### TEXT PASSAGE
● ● ● ●
From: Andi Kleen <[email protected]>

Otherwise LTO will inline them anyways and cause a large
kernel text increase.

Since the explicit intention here is to not inline them marking
them noinline is good documentation even for the non LTO case.

Signed-off-by: Andi Kleen <[email protected]>
---
kernel/locking/spinlock.c | 56 +++++++++++++++++++--------------------
1 file changed, 28 insertions(+), 28 deletions(-)

diff --git a/kernel/locking/spinlock.c b/kernel/locking/spinlock.c
index 936f3d14dd6b..51031785e821 100644
--- a/kernel/locking/spinlock.c
+++ b/kernel/locking/spinlock.c
@@ -123,7 +123,7 @@ BUILD_LOCK_OPS(write, rwlock);
#endif

#ifndef CONFIG_INLINE_SPIN_TRYLOCK
-int __lockfunc _raw_spin_trylock(raw_spinlock_t *lock)
+noinline int __lockfunc _raw_spin_trylock(raw_spinlock_t *lock)
{
return __raw_spin_trylock(lock);
}
@@ -131,7 +131,7 @@ EXPORT_SYMBOL(_raw_spin_trylock);
#endif

#ifndef CONFIG_INLINE_SPIN_TRYLOCK_BH
-int __lockfunc _raw_spin_trylock_bh(raw_spinlock_t *lock)
+noinline int __lockfunc _raw_spin_trylock_bh(raw_spinlock_t *lock)
{
return __raw_spin_trylock_bh(lock);
}
@@ -139,7 +139,7 @@ EXPORT_SYMBOL(_raw_spin_trylock_bh);
#endif

#ifndef CONFIG_INLINE_SPIN_LOCK
-void __lockfunc _raw_spin_lock(raw_spinlock_t *lock)
+noinline void __lockfunc _raw_spin_lock(raw_spinlock_t *lock)
{
__raw_spin_lock(lock);
}
@@ -147,7 +147,7 @@ EXPORT_SYMBOL(_raw_spin_lock);
#endif

#ifndef CONFIG_INLINE_SPIN_LOCK_IRQSAVE
-unsigned long __lockfunc _raw_spin_lock_irqsave(raw_spinlock_t *lock)
+noinline unsigned long __lockfunc _raw_spin_lock_irqsave(raw_spinlock_t *lock)
● ● ● ●
### REQUIRED ACTION
Reproduce the spinlock patch word for word, starting at "Signed-off-by: Andi Kleen" and ending at "insertions(+), 28 deletions(-)".

### GIVEN MATERIAL
● ● ● ●
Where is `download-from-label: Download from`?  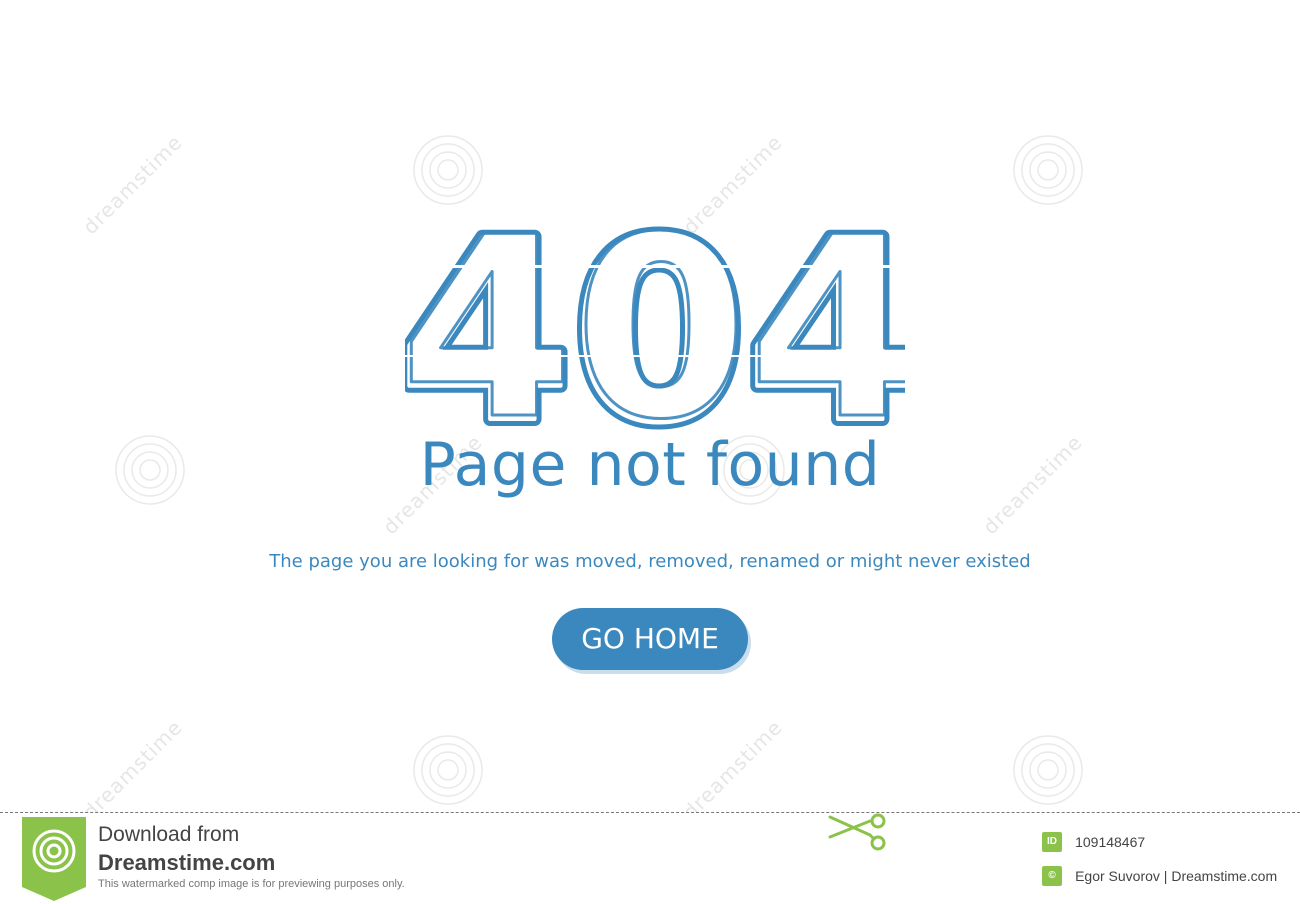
● ● ● ●
### ANSWER AREA
Signed-off-by: Andi Kleen <[email protected]>
---
kernel/locking/spinlock.c | 56 +++++++++++++++++++--------------------
1 file changed, 28 insertions(+), 28 deletions(-)